Dr Linnie Blake noted the tradition of the Gothic to invoke ‘something nasty from the past coming to wreak havoc in the present’, and highlighted the novel’s reference to the Baathist party and the Iran-Iraq war. She asked Saadawi what, apart from the work’s setting in the wake of the US invasion, ‘haunts the novel?’

Saadawi drew on his own experience in response, of his father and uncles disabled by war, of another uncle lost to the conflict, and of his own time serving in the Iraqi army.

‘I have suffered from the consequences of the war, and the American invasion was just one event in this series of miseries and tragedies in Iraq, so it’s almost impossible to investigate the consequences of the American invasion of Iraq without examining the events that preceded,' he said.

Nicholas Royle asked translator Jonathan Wright about the process of taking an Arabic novel and converting it into English, asking whether translating from Arabic posed any ‘particular challenges’.

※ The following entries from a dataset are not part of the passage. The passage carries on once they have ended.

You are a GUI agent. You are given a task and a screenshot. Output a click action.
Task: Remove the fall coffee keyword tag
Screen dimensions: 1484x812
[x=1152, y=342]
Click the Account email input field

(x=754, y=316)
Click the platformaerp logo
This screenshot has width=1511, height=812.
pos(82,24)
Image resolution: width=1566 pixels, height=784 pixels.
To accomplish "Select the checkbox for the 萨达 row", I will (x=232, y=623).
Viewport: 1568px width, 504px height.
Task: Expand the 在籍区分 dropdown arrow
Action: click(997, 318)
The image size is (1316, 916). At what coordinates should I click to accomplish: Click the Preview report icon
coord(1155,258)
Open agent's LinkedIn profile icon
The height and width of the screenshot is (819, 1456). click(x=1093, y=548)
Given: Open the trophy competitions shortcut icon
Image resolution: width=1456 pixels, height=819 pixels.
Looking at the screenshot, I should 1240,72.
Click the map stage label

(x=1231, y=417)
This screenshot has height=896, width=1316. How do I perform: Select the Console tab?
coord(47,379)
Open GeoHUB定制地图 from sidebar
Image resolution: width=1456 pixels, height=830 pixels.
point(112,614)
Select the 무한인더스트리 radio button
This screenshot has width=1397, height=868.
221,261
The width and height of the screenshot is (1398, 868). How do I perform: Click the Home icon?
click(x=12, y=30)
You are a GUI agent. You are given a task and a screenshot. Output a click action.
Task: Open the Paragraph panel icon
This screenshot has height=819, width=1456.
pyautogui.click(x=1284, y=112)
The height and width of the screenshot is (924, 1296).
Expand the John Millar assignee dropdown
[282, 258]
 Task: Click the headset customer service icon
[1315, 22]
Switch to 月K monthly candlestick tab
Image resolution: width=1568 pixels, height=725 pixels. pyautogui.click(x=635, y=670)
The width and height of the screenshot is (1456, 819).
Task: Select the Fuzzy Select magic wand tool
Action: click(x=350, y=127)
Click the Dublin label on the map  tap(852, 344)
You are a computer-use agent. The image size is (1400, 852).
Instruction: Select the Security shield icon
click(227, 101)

Wright expressed his own ‘Chomskyan approach to language’, believing that ‘all human beings say pretty much the same things’, and that although Arabic is structurally unusual, for him the main challenge of translating is writing in English.

‘After working as a translator for ten years now, pretty much full time, I pretty much concluded that understanding the original text is only 30% of the work. The rest, the other 70%, is writing in English – how to write in English. The text inspires you with an image or an abstract impression which you then have to convey in English and that is most of the work,’ he said.

He also admitted that one major challenge he faces as a translator is that ‘our languages are quite vague about emotional states. Emotional states don’t map onto each other from language to language – and the same goes for sounds and forms of light’.

In spite of the grotesque violence of the novel’s time and place, Dr Blake observed that Frankenstein in Baghdad is ‘a very funny book’ and praised Saadawi’s fantastic cast of characters: ‘I feel I know them. I feel I have lived alongside them – they are funny people. Humour seems to be the glue that sticks them together in the face of absolute atrocity’.

For Saadawi, speaking through an interpreter, this dark humour is a reflection of life’s contradictions, and he argued that ‘presenting reality from a melodramatic perspective only- it’s unrealistic. It’s not valid’.

He added, ‘You can’t only look at it from one angle. I always say that when we come across painful, shocking events, when these events pass, and we look back on them, we can actually write them from a funny angle.’